How to complete this task: Look through the entries below for the string "Expand", and copy each line where it is found.

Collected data
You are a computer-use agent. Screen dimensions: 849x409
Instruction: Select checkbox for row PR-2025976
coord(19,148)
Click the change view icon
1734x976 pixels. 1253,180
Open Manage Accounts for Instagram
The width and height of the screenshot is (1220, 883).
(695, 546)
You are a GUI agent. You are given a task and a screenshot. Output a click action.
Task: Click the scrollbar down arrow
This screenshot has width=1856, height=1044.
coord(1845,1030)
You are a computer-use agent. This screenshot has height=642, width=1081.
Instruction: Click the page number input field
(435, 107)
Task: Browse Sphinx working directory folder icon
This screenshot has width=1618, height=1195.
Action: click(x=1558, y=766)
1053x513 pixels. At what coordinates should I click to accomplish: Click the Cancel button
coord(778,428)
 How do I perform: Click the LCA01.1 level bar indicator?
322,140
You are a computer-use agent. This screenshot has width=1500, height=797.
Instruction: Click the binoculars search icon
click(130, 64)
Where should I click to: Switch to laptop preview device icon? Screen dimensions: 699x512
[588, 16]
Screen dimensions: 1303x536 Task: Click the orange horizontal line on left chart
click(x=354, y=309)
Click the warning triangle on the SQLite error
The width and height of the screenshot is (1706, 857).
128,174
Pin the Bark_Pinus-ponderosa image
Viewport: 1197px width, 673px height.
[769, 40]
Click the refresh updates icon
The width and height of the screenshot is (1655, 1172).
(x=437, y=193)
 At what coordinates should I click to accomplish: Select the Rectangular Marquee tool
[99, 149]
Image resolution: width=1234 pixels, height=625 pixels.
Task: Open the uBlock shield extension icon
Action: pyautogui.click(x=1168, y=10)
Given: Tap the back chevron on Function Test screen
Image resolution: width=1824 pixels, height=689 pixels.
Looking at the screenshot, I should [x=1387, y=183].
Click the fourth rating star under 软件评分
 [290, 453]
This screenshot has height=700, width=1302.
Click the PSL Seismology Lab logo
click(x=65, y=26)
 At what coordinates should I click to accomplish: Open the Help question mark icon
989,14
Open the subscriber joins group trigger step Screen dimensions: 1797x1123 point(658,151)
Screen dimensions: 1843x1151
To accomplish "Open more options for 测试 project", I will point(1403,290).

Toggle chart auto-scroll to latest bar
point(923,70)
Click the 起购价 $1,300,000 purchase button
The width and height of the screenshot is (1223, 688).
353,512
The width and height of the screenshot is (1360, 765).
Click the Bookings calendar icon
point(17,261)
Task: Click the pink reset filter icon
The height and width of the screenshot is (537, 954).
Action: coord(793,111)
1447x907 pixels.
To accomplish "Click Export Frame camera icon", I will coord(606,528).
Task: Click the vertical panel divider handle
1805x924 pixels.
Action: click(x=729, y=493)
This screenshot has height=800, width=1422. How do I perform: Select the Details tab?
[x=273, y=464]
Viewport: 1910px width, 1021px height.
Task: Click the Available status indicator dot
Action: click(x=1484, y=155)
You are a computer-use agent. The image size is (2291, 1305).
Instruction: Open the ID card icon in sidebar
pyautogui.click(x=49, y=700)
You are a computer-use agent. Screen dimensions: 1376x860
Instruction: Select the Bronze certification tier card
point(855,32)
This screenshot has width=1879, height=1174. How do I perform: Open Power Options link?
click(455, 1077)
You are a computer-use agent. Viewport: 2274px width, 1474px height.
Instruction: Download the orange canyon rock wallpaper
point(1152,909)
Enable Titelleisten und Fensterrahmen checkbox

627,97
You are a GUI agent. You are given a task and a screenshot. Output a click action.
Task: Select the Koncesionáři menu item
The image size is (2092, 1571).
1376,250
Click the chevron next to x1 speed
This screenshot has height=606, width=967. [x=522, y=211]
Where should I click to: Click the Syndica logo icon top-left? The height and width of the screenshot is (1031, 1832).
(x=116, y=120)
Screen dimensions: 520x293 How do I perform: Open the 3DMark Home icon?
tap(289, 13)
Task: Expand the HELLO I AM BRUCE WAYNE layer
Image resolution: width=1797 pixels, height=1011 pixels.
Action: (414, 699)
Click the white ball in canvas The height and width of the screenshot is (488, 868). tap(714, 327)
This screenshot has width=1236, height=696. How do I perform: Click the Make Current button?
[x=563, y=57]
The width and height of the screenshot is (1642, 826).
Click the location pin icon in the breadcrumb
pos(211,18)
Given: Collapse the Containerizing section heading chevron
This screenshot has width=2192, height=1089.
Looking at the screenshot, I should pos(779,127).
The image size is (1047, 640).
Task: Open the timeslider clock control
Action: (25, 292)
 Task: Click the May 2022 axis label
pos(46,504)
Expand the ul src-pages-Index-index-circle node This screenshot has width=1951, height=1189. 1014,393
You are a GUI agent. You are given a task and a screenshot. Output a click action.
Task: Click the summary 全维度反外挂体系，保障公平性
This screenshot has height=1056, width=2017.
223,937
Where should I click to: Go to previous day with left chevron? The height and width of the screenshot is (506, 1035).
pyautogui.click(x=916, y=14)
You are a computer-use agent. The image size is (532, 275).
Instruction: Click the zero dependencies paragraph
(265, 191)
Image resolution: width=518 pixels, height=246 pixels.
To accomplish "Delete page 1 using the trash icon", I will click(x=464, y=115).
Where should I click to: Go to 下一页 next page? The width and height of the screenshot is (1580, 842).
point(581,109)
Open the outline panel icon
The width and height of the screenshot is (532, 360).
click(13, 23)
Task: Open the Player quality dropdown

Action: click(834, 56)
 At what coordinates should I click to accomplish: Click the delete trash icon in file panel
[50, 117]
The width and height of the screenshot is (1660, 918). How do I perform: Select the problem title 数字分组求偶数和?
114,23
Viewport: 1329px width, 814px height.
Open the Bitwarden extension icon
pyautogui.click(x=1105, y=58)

Completed exercise:
Task: Expand the HELLO I AM BRUCE WAYNE layer
Expand the ul src-pages-Index-index-circle node This screenshot has width=1951, height=1189. 1014,393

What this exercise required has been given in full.